Because the right parietal lobe appears to deploy attention to both visual fields while the left parietal lobe mainly deploys attention to the right visual field.
What is the line bisection task?
A clinical test where a person marks the midpoint of a line. Neglect patients often mark too far to the right.
What does a rightward mark in line bisection suggest?
Possible left-sided spatial neglect.
What happens in the clock drawing task with spatial neglect?
Numbers may be clustered on one side of the clock often the right side.
What happens in copying tasks with spatial neglect?
The patient may copy only one side of the object or scene.
What is multisensory integration?
The process where the brain combines information from different sensory modalities.
What types of sensory information can be integrated?
Light sound mechanical stimulation and chemical information.
Why is redundancy across senses useful?
If one sense is unreliable or unavailable another sense can provide information.
How can multisensory integration improve perception?
It can speed responses improve perceptual accuracy and resolve ambiguity.
What is multisensory enhancement?
Improved perception or faster responses when information from multiple senses is combined.

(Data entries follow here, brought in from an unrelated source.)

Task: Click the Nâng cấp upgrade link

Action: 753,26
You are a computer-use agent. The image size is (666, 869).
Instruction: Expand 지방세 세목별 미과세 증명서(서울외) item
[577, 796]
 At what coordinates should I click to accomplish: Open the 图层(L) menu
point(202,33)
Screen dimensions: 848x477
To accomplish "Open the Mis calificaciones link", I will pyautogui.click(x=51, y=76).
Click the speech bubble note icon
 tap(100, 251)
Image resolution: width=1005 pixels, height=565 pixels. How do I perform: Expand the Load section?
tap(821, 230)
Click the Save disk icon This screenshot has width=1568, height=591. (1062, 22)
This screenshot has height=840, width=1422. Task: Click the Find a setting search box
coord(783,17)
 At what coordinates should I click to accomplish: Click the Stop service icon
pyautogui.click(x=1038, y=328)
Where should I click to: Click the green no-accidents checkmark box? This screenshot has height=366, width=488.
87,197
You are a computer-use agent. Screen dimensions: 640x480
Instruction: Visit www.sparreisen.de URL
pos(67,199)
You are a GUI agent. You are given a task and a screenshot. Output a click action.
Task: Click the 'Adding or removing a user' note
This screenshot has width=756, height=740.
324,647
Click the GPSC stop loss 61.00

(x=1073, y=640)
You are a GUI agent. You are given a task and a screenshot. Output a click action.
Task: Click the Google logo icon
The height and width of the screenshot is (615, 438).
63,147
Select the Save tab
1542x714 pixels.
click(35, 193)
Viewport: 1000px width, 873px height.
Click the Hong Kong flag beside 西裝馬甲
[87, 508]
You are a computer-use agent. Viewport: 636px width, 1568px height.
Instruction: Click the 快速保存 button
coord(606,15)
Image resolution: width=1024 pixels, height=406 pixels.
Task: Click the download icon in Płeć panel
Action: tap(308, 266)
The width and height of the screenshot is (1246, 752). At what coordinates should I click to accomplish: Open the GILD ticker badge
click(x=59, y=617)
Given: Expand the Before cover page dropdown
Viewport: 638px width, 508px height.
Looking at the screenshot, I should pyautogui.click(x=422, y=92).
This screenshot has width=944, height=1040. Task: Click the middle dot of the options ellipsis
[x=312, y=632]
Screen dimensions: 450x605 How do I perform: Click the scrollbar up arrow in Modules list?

What is multisensory conflict?
A situation where different senses provide conflicting information.
What is visual dominance?
The classic idea that vision tends to dominate other sensory modalities when information conflicts.
What are three examples of visual dominance discussed in the tutorial?
Spatial ventriloquism effect Colavita effect McGurk effect
What is the spatial ventriloquism effect?
A visual stimulus shifts the perceived location of a sound.
Why does the ventriloquism effect happen?
Visual and auditory information conflict spatially but match temporally and semantically so the brain assumes the visual location is correct.
In a movie theatre why do voices seem to come from actors mouths?
Because vision shifts the perceived sound location toward the actors on screen even though sound comes from speakers.
What happens when the visual-auditory spatial mismatch is small?
The perceived sound location may shift almost completely toward the visual stimulus.
What happens when the visual-auditory spatial mismatch is larger?
Integration becomes partial rather than complete.
What is the Colavita visual dominance effect?
When visual auditory and audiovisual stimuli are presented people often underreport the auditory component of audiovisual stimuli.
In the Colavita effect what modality is usually favoured?
Vision.
Does the Colavita effect reflect integration or competition?
Competition. Vision and audition compete for attention and vision tends to dominate the response.